Low Molecular Weight Peptide Fraction from Poultry Byproduct Hydrolysate Features Dual ACE-1 and DPP4 Inhibition

Summary

Protein hydrolysates from food-processing byproducts are valuable sources of peptides, often diverse in structure and bioactivity. This attribute makes them particularly interesting as health-promoting ingredients with a polypharmacological effect toward complex diseases such as type-2 diabetes. In the present study, dual angiotensin-I-converting enzyme (ACE-1) and dipeptidyl-peptidase 4 (DPP4) inhibitory properties of mechanically deboned chicken residue (MDCR) hydrolysate was investigated.

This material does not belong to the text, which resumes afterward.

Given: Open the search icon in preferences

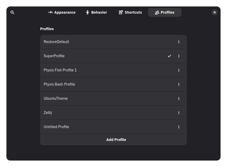Looking at the screenshot, I should point(12,12).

MDCR was hydrolyzed using food-grade protease, and a low-molecular weight (514 Da) peptide fraction was identified with potent dual ACE-1 and DPP4 inhibition. Orthogonal chromatographic fractionation (i.e., size exclusion followed by reversed-phase) coupled with in vitro bioassays resulted in isolation of potent bioactive fractions. Two peptides constituting the potent fractions were identified as IY (IC50 = 7.0 μM for ACE-1) and VL (IC50 = 1.2 mM for DPP4). Low molecular weight peptide fraction from poultry byproduct hydrolysate may serve as a health-promoting functional ingredient with dual blood pressure and blood glucose regulating effect.